Patients who are taking oral anticoagulant drugs such as Coumadin or Plavix (as examples) can be divided into about 10,000 groups based on their medication, age, medical problems, history, genetics, dosage, the treatment needed (to name a few). In other words there is no simple one-size-fits-all answer to this question/problem of how do you manage a patient on oral anticoagulants who needs an oral surgery procedure. (J Oral Maxillofac Surg 77:463-470, 2019).

There are some simple rules-of-thumb that we follow and they all boil down to the idea that we need to “know” our patient as much as possible and then use good judgement and tried surgical techniques to control bleeding as much as possible. Along with that, a well-informed patient and family/support personnel as to how to deal with problems as they arise, goes a long way to head off problems. Some very basic fact-finding with the patient, patient’s family, and patient’s primary care doctor will usually answer the questions required to make good decisions for an experienced, well-trained surgeon.

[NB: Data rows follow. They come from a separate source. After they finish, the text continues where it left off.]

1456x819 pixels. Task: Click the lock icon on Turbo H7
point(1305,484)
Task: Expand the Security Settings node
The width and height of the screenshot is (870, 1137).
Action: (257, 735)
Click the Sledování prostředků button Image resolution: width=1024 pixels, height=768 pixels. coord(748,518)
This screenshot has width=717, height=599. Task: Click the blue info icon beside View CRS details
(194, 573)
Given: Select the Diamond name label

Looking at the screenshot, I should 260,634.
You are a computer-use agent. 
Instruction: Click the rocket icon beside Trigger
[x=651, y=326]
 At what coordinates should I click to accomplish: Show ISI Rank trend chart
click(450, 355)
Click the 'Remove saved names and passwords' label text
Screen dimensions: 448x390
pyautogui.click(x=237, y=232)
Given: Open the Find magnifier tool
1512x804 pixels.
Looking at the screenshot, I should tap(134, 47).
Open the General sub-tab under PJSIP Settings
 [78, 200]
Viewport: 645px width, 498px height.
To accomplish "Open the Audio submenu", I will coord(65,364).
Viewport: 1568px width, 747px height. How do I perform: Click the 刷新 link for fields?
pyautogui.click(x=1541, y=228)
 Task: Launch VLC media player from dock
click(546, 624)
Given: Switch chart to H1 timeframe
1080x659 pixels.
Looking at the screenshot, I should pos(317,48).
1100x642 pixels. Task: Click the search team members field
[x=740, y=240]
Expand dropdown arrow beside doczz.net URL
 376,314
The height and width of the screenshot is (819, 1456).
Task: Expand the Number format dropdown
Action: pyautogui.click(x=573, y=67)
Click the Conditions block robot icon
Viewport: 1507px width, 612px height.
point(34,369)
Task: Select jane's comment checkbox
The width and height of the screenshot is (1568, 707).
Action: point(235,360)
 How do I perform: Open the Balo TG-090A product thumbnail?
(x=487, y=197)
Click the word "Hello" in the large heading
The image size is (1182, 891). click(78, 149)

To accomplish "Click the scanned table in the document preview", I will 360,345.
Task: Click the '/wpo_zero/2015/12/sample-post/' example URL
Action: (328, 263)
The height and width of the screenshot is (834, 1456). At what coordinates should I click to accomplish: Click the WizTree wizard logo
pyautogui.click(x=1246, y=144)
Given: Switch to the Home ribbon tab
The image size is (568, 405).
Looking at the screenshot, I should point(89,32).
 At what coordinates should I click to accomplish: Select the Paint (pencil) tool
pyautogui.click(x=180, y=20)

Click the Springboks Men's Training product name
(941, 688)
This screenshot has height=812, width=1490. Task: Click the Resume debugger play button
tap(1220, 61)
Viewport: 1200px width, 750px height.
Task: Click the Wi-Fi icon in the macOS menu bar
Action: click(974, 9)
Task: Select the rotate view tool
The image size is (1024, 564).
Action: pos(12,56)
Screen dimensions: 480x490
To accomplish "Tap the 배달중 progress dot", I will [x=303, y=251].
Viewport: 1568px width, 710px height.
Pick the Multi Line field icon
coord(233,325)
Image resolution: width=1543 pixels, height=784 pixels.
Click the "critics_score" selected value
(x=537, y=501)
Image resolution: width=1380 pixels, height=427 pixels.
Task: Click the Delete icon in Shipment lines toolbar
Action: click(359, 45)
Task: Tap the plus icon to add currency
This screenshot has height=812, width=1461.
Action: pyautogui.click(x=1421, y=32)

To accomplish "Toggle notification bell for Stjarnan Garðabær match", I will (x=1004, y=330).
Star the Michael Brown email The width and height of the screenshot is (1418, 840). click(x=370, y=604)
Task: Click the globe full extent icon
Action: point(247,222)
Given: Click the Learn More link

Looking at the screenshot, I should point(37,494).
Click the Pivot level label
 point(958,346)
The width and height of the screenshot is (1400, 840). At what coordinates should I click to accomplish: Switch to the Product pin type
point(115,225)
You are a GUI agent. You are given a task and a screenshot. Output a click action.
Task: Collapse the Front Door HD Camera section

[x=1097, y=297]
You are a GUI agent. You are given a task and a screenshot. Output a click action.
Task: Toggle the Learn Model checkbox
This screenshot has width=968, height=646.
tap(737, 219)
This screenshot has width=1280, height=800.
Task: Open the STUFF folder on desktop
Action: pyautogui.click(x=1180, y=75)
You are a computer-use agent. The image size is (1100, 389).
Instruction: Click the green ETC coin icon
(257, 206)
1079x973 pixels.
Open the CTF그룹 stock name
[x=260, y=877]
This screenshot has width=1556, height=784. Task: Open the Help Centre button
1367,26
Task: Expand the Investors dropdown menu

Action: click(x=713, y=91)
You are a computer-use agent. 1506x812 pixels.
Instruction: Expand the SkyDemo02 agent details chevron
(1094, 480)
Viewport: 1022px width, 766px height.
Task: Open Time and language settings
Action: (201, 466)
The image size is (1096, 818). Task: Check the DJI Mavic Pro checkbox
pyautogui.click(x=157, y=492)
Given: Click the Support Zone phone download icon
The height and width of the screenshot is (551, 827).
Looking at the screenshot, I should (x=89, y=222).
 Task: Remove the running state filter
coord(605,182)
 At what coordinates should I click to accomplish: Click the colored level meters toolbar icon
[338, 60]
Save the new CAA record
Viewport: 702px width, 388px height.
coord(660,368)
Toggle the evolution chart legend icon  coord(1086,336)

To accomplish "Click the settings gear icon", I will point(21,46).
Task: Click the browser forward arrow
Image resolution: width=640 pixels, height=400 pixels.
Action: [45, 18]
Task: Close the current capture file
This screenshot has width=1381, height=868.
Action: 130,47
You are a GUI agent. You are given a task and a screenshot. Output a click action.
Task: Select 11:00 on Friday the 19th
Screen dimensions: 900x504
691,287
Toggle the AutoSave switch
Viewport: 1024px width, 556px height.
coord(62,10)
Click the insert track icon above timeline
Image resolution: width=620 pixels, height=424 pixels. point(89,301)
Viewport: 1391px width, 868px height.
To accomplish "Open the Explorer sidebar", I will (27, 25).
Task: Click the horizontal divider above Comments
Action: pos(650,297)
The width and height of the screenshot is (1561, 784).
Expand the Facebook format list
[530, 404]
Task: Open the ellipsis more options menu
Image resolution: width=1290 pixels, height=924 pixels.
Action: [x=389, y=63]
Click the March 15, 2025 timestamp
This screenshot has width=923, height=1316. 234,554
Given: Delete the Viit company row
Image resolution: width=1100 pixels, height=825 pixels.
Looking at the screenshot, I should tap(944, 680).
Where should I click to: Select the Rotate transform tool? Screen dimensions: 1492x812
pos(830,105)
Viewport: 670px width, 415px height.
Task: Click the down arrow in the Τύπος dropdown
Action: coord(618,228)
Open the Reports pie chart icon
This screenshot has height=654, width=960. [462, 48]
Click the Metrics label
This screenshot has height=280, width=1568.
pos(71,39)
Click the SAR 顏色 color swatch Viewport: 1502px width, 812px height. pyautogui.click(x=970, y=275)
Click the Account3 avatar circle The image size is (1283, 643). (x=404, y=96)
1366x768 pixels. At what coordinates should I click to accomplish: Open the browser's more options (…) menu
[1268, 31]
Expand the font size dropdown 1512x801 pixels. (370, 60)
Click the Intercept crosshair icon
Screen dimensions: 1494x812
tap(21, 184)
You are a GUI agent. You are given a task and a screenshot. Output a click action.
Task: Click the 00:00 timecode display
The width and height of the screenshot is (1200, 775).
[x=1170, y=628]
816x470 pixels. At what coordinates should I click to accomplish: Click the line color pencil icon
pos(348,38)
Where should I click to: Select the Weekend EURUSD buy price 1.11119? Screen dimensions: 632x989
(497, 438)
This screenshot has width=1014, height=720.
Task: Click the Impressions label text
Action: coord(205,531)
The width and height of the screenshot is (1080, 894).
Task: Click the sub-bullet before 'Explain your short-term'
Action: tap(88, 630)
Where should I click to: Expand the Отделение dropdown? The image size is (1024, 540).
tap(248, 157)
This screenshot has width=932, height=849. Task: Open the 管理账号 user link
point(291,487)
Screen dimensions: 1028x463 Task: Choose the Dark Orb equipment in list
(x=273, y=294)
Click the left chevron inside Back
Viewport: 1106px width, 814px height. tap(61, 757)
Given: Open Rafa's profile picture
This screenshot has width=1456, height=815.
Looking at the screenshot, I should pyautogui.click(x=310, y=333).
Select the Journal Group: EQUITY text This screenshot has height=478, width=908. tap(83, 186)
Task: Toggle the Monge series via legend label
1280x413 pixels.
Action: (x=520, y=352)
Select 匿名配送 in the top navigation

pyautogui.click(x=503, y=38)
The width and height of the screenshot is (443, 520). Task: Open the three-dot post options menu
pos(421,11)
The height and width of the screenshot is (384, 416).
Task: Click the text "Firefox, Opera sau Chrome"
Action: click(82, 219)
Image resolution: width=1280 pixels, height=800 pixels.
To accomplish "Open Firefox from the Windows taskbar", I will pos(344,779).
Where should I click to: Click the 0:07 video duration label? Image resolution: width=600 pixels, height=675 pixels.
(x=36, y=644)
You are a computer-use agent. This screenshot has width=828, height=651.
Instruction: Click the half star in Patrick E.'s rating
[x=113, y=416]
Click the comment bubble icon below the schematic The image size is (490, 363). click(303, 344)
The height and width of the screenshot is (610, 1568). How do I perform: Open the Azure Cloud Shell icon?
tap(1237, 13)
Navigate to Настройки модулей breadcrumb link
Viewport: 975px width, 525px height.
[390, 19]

The article that I site discusses the effect of comorbidities such as diabetes as predictors. Frankly, I have found that trying to predict based on comorbidities has a limited use. Clearly, a patients’ other medical problems as a list is good to have – but these need to be assessed as they relate to how they are affecting “this” patient. We see patients with multiple serious medical concerns who know their own health well and have good control. They will have a much lower risk than someone who does not understand their own disease such as hypertension and who has poor control.

Again, these are complicated issues and proper discernment, follow through, and responsible surgical care work best to save us from having problems.